[Data on locating visible targets]
# # #

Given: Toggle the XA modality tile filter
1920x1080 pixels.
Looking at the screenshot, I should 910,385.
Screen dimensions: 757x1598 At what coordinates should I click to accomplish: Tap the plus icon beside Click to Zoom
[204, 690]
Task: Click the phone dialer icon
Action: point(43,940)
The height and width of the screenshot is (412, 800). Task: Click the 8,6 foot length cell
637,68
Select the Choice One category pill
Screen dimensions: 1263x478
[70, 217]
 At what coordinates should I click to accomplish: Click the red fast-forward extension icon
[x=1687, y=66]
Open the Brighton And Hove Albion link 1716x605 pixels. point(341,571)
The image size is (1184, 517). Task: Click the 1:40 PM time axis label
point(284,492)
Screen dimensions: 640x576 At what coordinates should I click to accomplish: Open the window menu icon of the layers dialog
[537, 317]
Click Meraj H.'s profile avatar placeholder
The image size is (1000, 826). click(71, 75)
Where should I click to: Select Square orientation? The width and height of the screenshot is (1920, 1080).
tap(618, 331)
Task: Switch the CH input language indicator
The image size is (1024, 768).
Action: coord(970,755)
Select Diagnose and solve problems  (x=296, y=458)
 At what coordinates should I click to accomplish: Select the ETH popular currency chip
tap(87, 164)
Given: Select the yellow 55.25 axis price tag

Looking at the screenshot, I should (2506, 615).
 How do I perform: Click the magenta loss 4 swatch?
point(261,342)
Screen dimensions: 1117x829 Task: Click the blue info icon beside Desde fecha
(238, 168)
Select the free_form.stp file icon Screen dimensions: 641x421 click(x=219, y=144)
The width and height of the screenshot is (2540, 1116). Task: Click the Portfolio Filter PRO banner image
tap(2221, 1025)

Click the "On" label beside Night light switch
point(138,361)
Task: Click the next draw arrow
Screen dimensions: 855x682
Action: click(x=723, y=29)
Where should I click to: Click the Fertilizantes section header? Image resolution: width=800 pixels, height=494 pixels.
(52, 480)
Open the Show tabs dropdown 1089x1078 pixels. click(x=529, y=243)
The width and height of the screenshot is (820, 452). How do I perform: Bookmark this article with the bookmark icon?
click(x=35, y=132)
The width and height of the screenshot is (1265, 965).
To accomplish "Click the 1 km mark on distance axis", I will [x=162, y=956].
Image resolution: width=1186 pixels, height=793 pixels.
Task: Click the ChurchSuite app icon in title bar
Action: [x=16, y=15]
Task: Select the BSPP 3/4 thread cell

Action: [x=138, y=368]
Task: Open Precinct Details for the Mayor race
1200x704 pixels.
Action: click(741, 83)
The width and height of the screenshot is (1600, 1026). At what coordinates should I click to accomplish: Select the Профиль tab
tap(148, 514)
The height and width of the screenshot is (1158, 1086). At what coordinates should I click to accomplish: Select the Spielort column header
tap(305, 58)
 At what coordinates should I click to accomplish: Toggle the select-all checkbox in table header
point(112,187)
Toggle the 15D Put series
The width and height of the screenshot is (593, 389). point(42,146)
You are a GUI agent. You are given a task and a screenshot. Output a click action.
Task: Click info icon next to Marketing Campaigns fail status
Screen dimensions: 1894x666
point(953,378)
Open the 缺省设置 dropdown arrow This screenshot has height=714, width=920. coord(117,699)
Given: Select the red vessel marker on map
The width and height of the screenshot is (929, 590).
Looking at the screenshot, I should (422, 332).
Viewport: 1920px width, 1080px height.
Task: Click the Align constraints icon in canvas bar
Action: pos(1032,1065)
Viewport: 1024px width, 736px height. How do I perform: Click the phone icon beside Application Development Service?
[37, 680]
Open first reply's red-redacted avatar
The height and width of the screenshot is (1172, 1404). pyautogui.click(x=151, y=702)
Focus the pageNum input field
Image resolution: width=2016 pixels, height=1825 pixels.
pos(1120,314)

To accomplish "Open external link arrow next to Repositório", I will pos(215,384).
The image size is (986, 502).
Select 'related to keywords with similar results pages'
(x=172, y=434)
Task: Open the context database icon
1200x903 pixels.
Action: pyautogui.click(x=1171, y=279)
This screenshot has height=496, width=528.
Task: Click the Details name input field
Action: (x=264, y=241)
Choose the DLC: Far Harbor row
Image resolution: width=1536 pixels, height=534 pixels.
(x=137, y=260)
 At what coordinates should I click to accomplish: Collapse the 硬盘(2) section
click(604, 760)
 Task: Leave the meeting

# # #

§ Instructions for the task
Reproduce all the records with each "At what coordinates should I click to accomplish" switched to "Which point should I click to complete", leaving everything else unchanged.

§ Answer to the exercise
Given: Toggle the XA modality tile filter
1920x1080 pixels.
Looking at the screenshot, I should 910,385.
Screen dimensions: 757x1598 Which point should I click to complete: Tap the plus icon beside Click to Zoom
[204, 690]
Task: Click the phone dialer icon
Action: point(43,940)
The height and width of the screenshot is (412, 800). Task: Click the 8,6 foot length cell
637,68
Select the Choice One category pill
Screen dimensions: 1263x478
[70, 217]
 Which point should I click to complete: Click the red fast-forward extension icon
[x=1687, y=66]
Open the Brighton And Hove Albion link 1716x605 pixels. point(341,571)
The image size is (1184, 517). Task: Click the 1:40 PM time axis label
point(284,492)
Screen dimensions: 640x576 Which point should I click to complete: Open the window menu icon of the layers dialog
[537, 317]
Click Meraj H.'s profile avatar placeholder
The image size is (1000, 826). click(71, 75)
Where should I click to: Select Square orientation? The width and height of the screenshot is (1920, 1080).
tap(618, 331)
Task: Switch the CH input language indicator
The image size is (1024, 768).
Action: coord(970,755)
Select Diagnose and solve problems  (x=296, y=458)
 Which point should I click to complete: Select the ETH popular currency chip
tap(87, 164)
Given: Select the yellow 55.25 axis price tag

Looking at the screenshot, I should (2506, 615).
 How do I perform: Click the magenta loss 4 swatch?
point(261,342)
Screen dimensions: 1117x829 Task: Click the blue info icon beside Desde fecha
(238, 168)
Select the free_form.stp file icon Screen dimensions: 641x421 click(x=219, y=144)
The width and height of the screenshot is (2540, 1116). Task: Click the Portfolio Filter PRO banner image
tap(2221, 1025)

Click the "On" label beside Night light switch
point(138,361)
Task: Click the next draw arrow
Screen dimensions: 855x682
Action: click(x=723, y=29)
Where should I click to: Click the Fertilizantes section header? Image resolution: width=800 pixels, height=494 pixels.
(52, 480)
Open the Show tabs dropdown 1089x1078 pixels. click(x=529, y=243)
The width and height of the screenshot is (820, 452). How do I perform: Bookmark this article with the bookmark icon?
click(x=35, y=132)
The width and height of the screenshot is (1265, 965).
To accomplish "Click the 1 km mark on distance axis", I will [x=162, y=956].
Image resolution: width=1186 pixels, height=793 pixels.
Task: Click the ChurchSuite app icon in title bar
Action: [x=16, y=15]
Task: Select the BSPP 3/4 thread cell

Action: [x=138, y=368]
Task: Open Precinct Details for the Mayor race
1200x704 pixels.
Action: click(741, 83)
The width and height of the screenshot is (1600, 1026). Which point should I click to complete: Select the Профиль tab
tap(148, 514)
The height and width of the screenshot is (1158, 1086). Which point should I click to complete: Select the Spielort column header
tap(305, 58)
 Which point should I click to complete: Toggle the select-all checkbox in table header
point(112,187)
Toggle the 15D Put series
The width and height of the screenshot is (593, 389). point(42,146)
You are a GUI agent. You are given a task and a screenshot. Output a click action.
Task: Click info icon next to Marketing Campaigns fail status
Screen dimensions: 1894x666
point(953,378)
Open the 缺省设置 dropdown arrow This screenshot has height=714, width=920. coord(117,699)
Given: Select the red vessel marker on map
The width and height of the screenshot is (929, 590).
Looking at the screenshot, I should (422, 332).
Viewport: 1920px width, 1080px height.
Task: Click the Align constraints icon in canvas bar
Action: pos(1032,1065)
Viewport: 1024px width, 736px height. How do I perform: Click the phone icon beside Application Development Service?
[37, 680]
Open first reply's red-redacted avatar
The height and width of the screenshot is (1172, 1404). pyautogui.click(x=151, y=702)
Focus the pageNum input field
Image resolution: width=2016 pixels, height=1825 pixels.
pos(1120,314)

To accomplish "Open external link arrow next to Repositório", I will pos(215,384).
The image size is (986, 502).
Select 'related to keywords with similar results pages'
(x=172, y=434)
Task: Open the context database icon
1200x903 pixels.
Action: pyautogui.click(x=1171, y=279)
This screenshot has height=496, width=528.
Task: Click the Details name input field
Action: (x=264, y=241)
Choose the DLC: Far Harbor row
Image resolution: width=1536 pixels, height=534 pixels.
(x=137, y=260)
 Which point should I click to complete: Collapse the 硬盘(2) section
click(604, 760)
 Task: Leave the meeting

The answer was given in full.